„Pomysły są powszechnym towarem. Wprowadzenie ich w życie nie jest’’ – Michael Dell
Znów nie mogę spać. Nie tylko w dzień skupiam myśli i całą energię wokół nowej przestrzeni do aranżacji, robię to jak zwykle także w nocy. W sumie w ciemności przychodzą z reguły najciekawsze pomysły. Dobieram materiały, dekoruję i myślę nad układem funkcjonalnym. Tak żyję kiedy pojawia się NOWE WYZWANIE. Jestem ciekawa czy też tak macie?
Zwykle opowieść o projektowaniu danego wnętrza rozpoczyna się w mojej głowie od jednego wyrazistego w swej formie elementu wystroju. Dopiero potem układam pozostałe puzzle w całość.

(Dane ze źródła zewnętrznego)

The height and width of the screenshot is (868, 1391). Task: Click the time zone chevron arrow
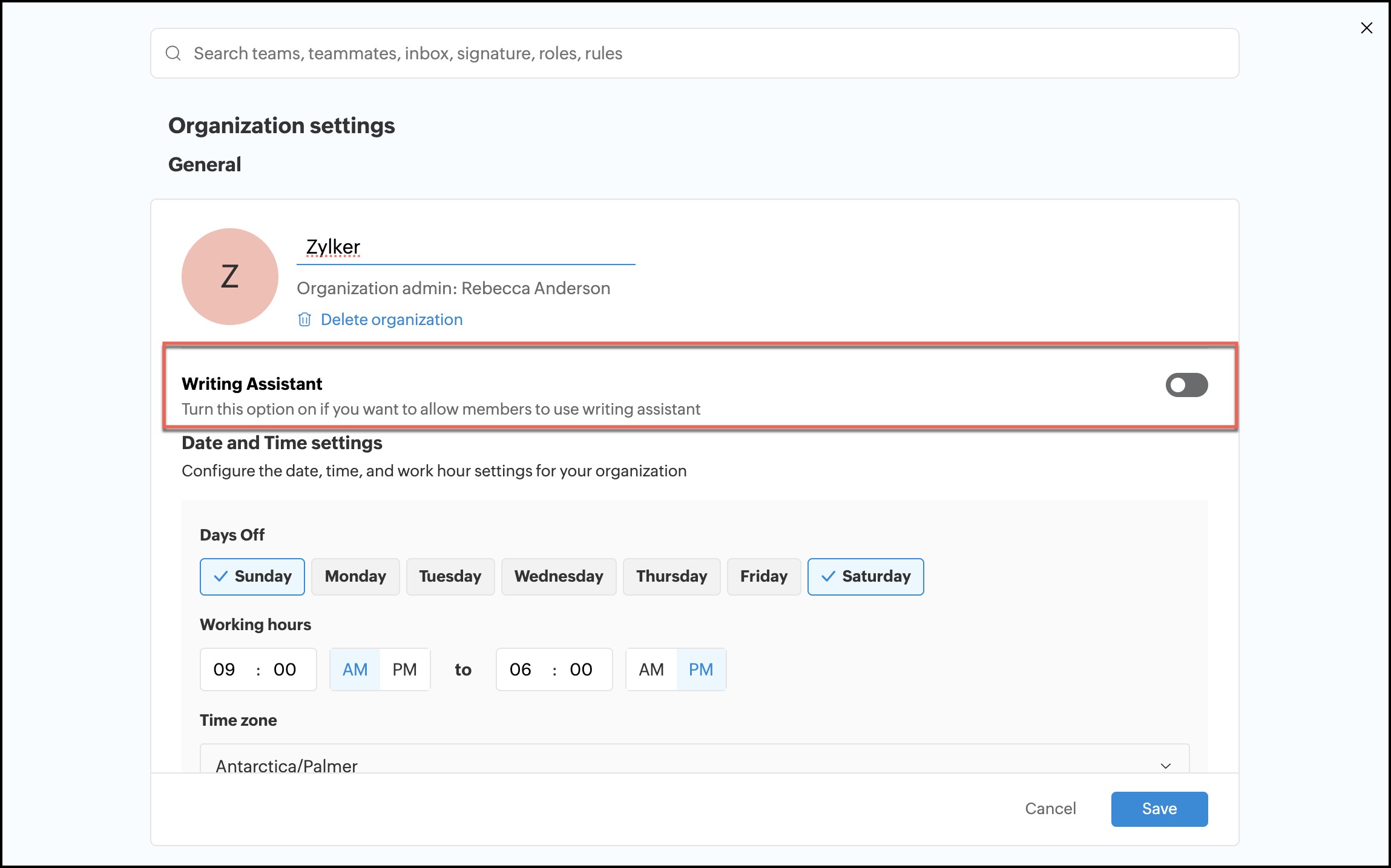click(x=1166, y=766)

Tym razem upolowałam na aukcji internetowej cudowne lustro, tak niezwykłe, że musiałam sfinalizować zakup tuż przed samym letnim wyjazdem do Włoch. W przerwie pomiędzy pakowaniem walizek, mimo, że naprawdę nie było na to czasu wtaszczyłam zdobycz do domu i ustawiłam w centralnym miejscu w salonie. Byłam najszczęśliwsza w całym mieście. Często przy takich okazjach przydarza mi się coś magicznego. Nie było dla mnie, więc dużym zaskoczeniem, gdy po kilku dniach weszliśmy na jeden z moich ulubionych pchlich targów w Mediolanie, dzieci od progu krzyczały: ,,mamo tu są identyczne lustra!’’ – poczułam całym sercem jak działa prawo przyciągania 🙂
Będzie mi bardzo miło, jeśli podzielicie się swoimi pomysłami i odczuciami w odniesieniu do powyższego mieszkania. Dodam, że jest to nieruchomość na wynajem, metraż 25 m2, całkowity budżet 60 tysięcy złotych.
Mam nadzieję, że remont przebiegnie zgodnie z harmonogramem prac i za kilka miesięcy będę Was mogła zaprosić do tego wnętrza, ale w zupełnie nowej odsłonię. No i oczywiście wierzę, że znajdzie wymarzonego najemcę w kilka dni, jak to było w przypadku mojej ostatniej realizacji tego typu:-) Także trzymajcie proszę kciuki!